KPMG Enerji Sektör Lideri Onur Okutur, Donald Trump’ın ABD Başkanlığı’na seçilmesinin dünya petrol piyasalarını da etkilediğini belirterek; “30 Kasım 2016’da Viyana’da toplanan OPEC, üretim kısma kararıyla biraz moral buldu. Toplantıya katılan üretici ülkeler petrol piyasalarına denge getirmek için günlük üretimi 32.5 – 33 milyon varil seviyelerine indirmeye karar verdi. Üretim kesintisi aslında OPEC’in uzun süredir gündemindeydi.

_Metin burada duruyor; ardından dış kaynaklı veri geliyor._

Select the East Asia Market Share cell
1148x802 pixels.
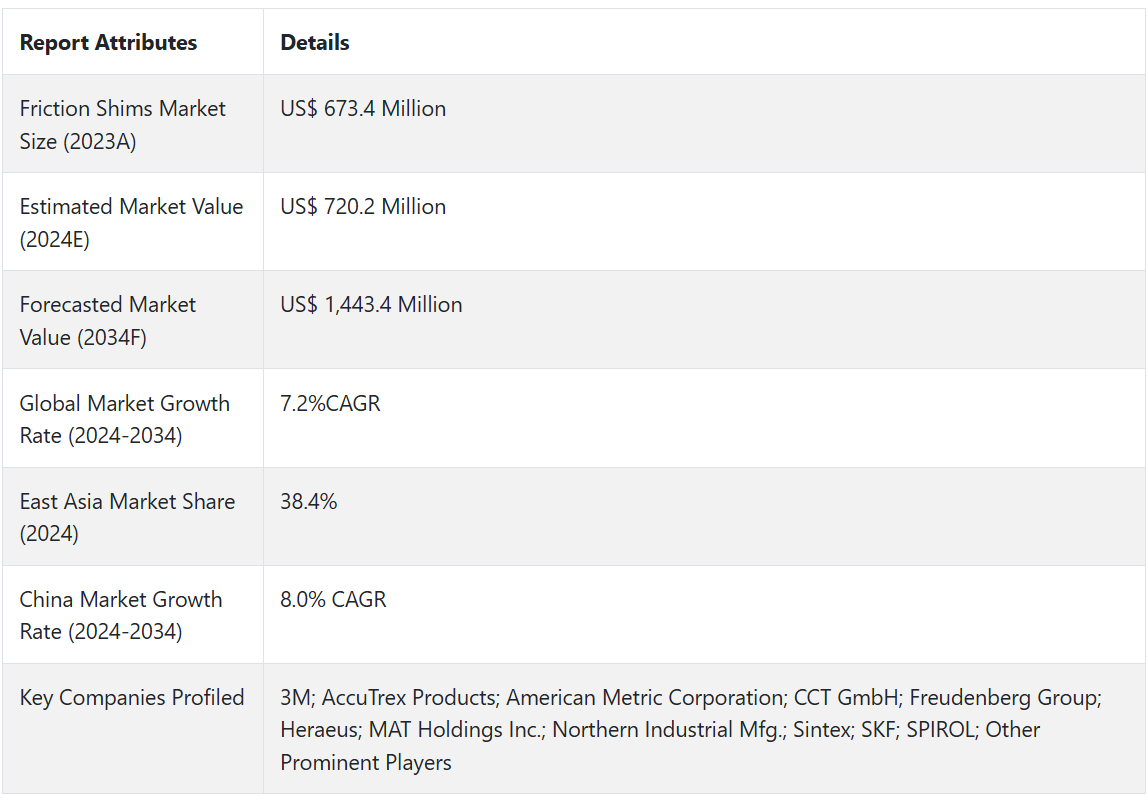(127, 517)
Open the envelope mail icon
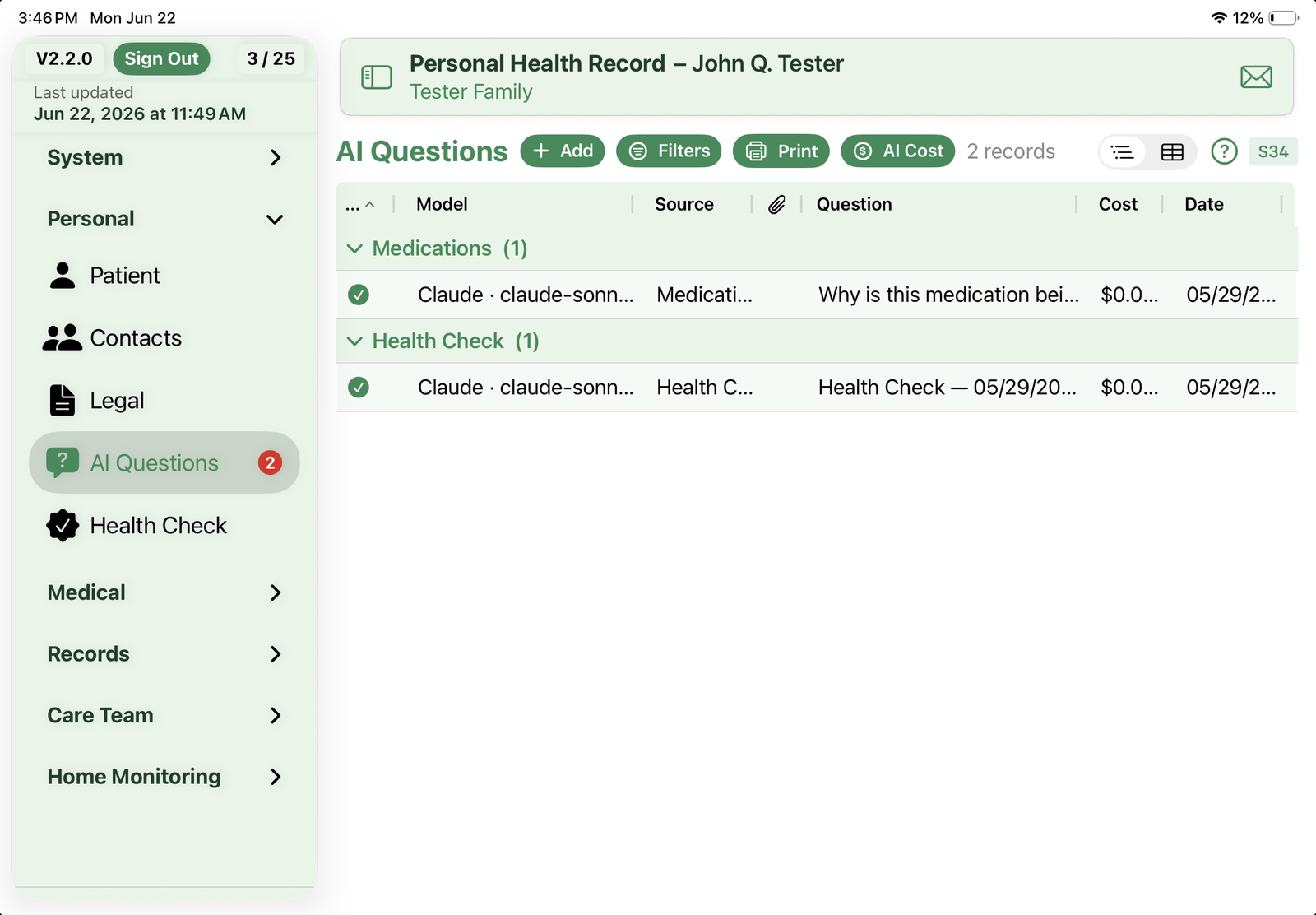 click(1256, 77)
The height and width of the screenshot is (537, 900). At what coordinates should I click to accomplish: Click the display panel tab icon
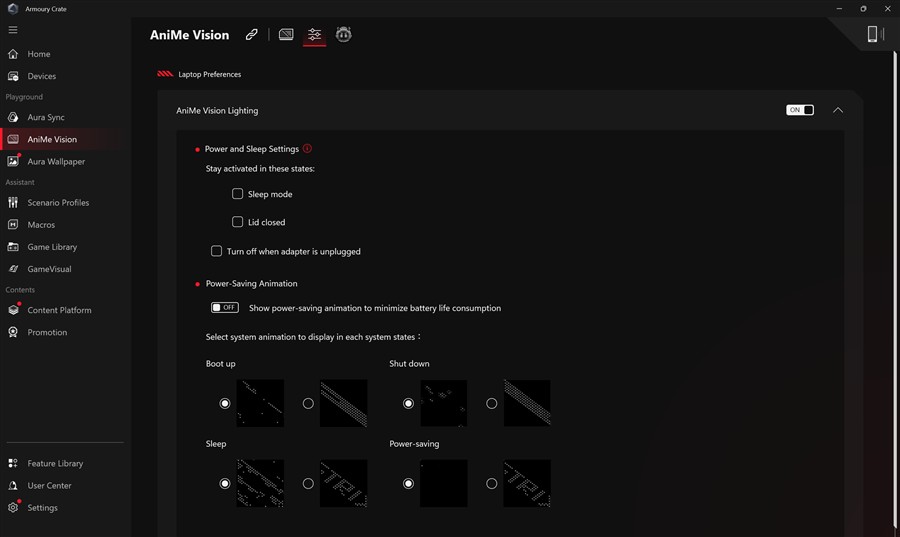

Söylemlerin bu kez eyleme dönüştürülmesi, petrol fiyatlarını tekrar 50 dolar seviyesine yükselterek, OPEC’in petrol fiyat hedefi olarak telaffuz ettiği 55-60 dolar bandına tekrar yaklaştırdı” ifadelerine yer verdi.
Pasifik kıyılarında Çin hakimiyet kurulabilir
Okutur şöyle devam etti: “Petrolün kaderi Trump’ın seçim çalışmaları sırasında çekileceğini açıkladığı Paris İklim Değişikliği Anlaşması ve Trans-Pasifik Ortaklığı’nın devam edip etmeyeceğine bağlı. Trump başkan seçildiği gün, ABD’nin 12 Pasifik kıyıdaşı ülkeyle imzaladığı ticaret anlaşması olan Trans-Pasifik Ortaklığı’ndan çekileceğini söyledi ve ABD Hazine Bakanı’na Çin’i, döviz kuru manipülatörü olarak tanımlama talimatı verdi. ABD’nin Trump’ın yapacağı ticaret reformlarıyla elde edeceği ekonomik kazançlar, Pasifik kıyıdaşı ülkelerin ticaret alternatiflerinin azalması sonucu Çin’in bölgede daha da güçlenmesiyle silinebilir. Asya pazarlarının, Trump’ın başkanlığının olası etkilerini değerlendirmek ve fiyatlamak için Trump’ın resmen göreve başlayacağı 20 Ocak 2017 tarihine kadar zamanları var.”
Paris İklim Anlaşması rafa kalkabilecektir
Petrol piyasalarını etkileyebilecek diğer önemli gelişmenin ise Trump yönetiminin iklim değişikliği politikası olacağını belirten Okutur, “Son birkaç yıldır önemli bir ivme kazanan iklim değişikliği politikaları, ABD Başkanı Obama’nın da katkılarıyla Paris İklim Değişikliği Anlaşması’nın imzalanmasına kadar uzanmıştı. Trump ise ABD’yi Paris Anlaşması’ndan çekmeyi ve buna bağlı olarak ABD’nin anlaşmanın getirdiği yurt içi hedeflerinden vazgeçip belirlenen hedeflere ulaşmak için yürürlüğe konan yönetmelikleri yürürlükten kaldırmayı düşünebilir” yorumuna yer verdi.
İklim engeli kalkınca ne olacak?
KPMG analizine göre ABD yurt içi petrol ve gaz sektörünü, arama ve üretim yönetmeliklerini hafifletecek ve boru hattı onaylarını kolaylaştıracak ‘daha sektör dostu’ bir yönetim bekliyor. Bu tespiti değerlendiren Okutur, “İyileştirilen mevzuat ortamı, yeni alanlarda arama yapmaya izin verilmesi gibi ABD’nin rekabet gücünü artırabilir ve bu sektöre yeni yatırımlar çekebilir. Obama’nın iklim değişikliği ajandasının odak noktası Temiz Enerji Planı’ydı. Bu nedenle Temiz Enerji Planı, Trump’ın Obama’nın iklim değişikliği mirasını yok etme çabalarının da başlıca hedefi olabilir. Plan henüz uygulamaya konmamış olsa da yürürlüğe gireceği 2022 yılında enerji üretim kaynakları arasından kömürü olabildiğince çıkarıp yerine gaz ve yenilenebilir enerji kaynaklarını koymayı hedefliyor. Ancak Trump yönetiminin beklenen politikalarına rağmen, gaz talebi düşük fiyatlardan, yenilenebilir enerji kaynakları ise vergi indirimleri ve eyalet politikalarından faydalanmaya devam edecek gibi görünüyor” dedi.